Drop in Exports and Investment sink Angolan Currency – EIU

 

The Angolan currency will sink more than expected in 2020, because of the drop in the country´s export revenue and investment inflows, adding to the unravelling of the International Monetary Fund´s program, according to the Economist Intelligence Unit (EIU).

 

In its latest report on Angola, the EIU forecasts an average exchange rate of Kz561.9:US$1 in 2020 (from a previous forecast of Kz548.7:US$1). At the end of last week, the Kwanza traded at lows of Kz600:US$1, almost half the value in 2019 (Kz364.8:US$1).

 

“Depreciation will slow in line with recovery later in the forecast period, with the kwanza reaching Kz615.4US$1 in 2024”, the EIU says.

 

Inflation, it adds, will rise to 23.1% in 2020, before moderating as the pace of currency depreciation slows, with annual price growth set to average 13.3% in 2021-24.

 

“The government’s previous IMF-backed policy reform agenda is now in tatters, as the plunge in global oil prices has slashed fiscal revenue and broader economic activity”, the EIU says.

 

Fixed investment—predominantly in the oil industry—will rise from 2022, after being pushed down by low global oil prices and weak investor sentiment in 2020-21, it predicts.
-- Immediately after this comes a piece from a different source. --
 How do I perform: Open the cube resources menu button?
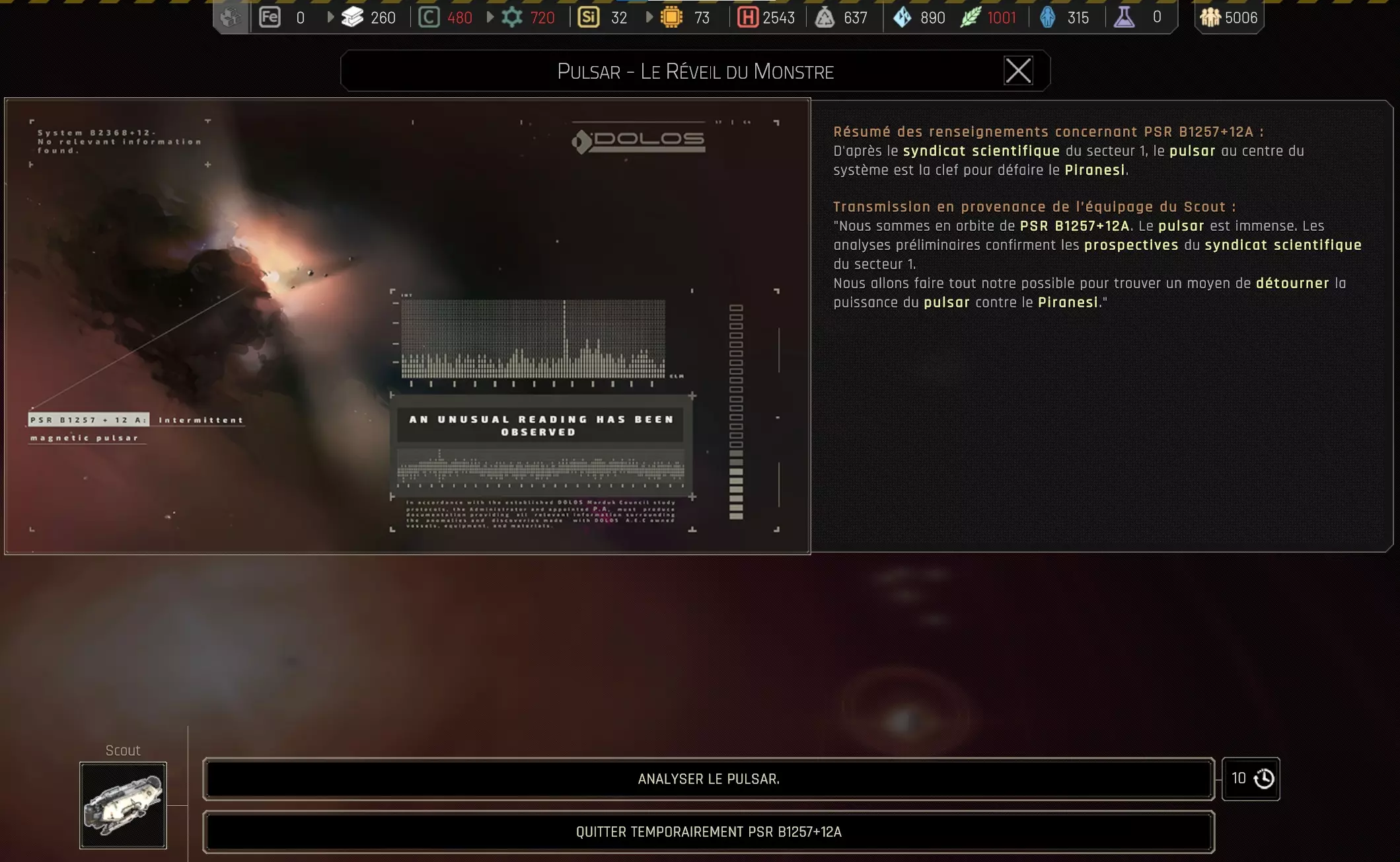(x=231, y=17)
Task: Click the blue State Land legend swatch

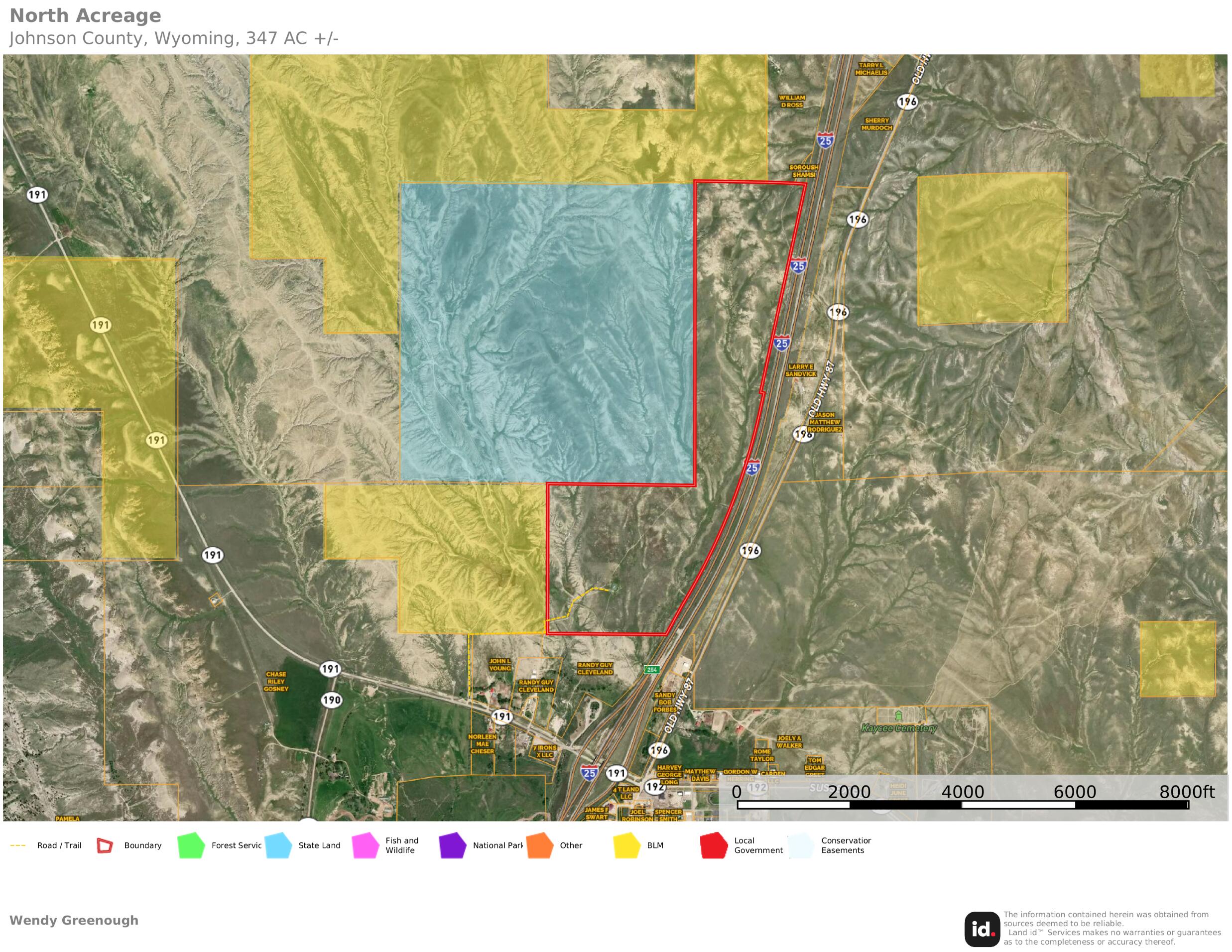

Real GDP will contract by 3.2% in 2020, and by 0.1% in 2021, as oil production declines, recovering in 2022-24.

 

On 11 August, Angola’s economy and planning minister, Sérgio Santos, reaffirmed the government’s plans for the formalisation of large sections of the country’s informal economy. The government is primarily targeting professions such as taxi drivers, domestic workers and street vendors, which employ the largest share of workers in the informal sector.

 

The authorities aim to work with various professional bodies and associations to assist the transition towards more formal employment across these sectors, with workers likely to become registered through centralised databases.

 

“With the economy in its fifth year of recession in 2020 (driven largely by declines in the oil sector, while the non-oil economy is also struggling this year owing to the widespread fallout from the coronavirus pandemic), the government is keen to maximise formal economic activity which it can tax”, the report states.

 

Despite Government efforts, it will “struggle to transition a substantial percentage of the informal economy towards greater formalisation, given the poor state of Angola’s regulatory environment and low capacity levels within government, combined with the entrenched informal nature of these sectors”, the EIU adds.

 

On 6 August Angola’s planning secretary, Milton Reis, confirmed that the government was reducing the number of programs and projects included in its 2018-22 National Development Plan (PDN), but would direct more investment into education, health and social protection programmes.

 

Following a mid-term review, the PDN has been scaled down to 70 programmes (from 84 previously), with 2,570 projects (from 3,433 previously). Reis stated that the PDN would focus more on social issues and on projects designed to boost the domestic economy, increase export earnings and replace imports, on which the country is heavily reliant, given the weak state of domestic manufacturing.

 

According to the EIU, the previous policy agenda – to reduce Angola’s reliance on oil by boosting the role of the private sector, with investment into the non­oil economy—”is now in tatters, as the precipitous fall in global oil prices has slashed revenue and broader economic activity”.

 

“We expect commercial interest (which is vital to boost activity and diversify away from oil) to be limited in 2020 and 2021 as the economy contracts and investor sentiment remains weak. From 2022 investor sentiment is likely to improve, and we forecast stronger growth in the non-oil economy as government reforms continue”, it adds.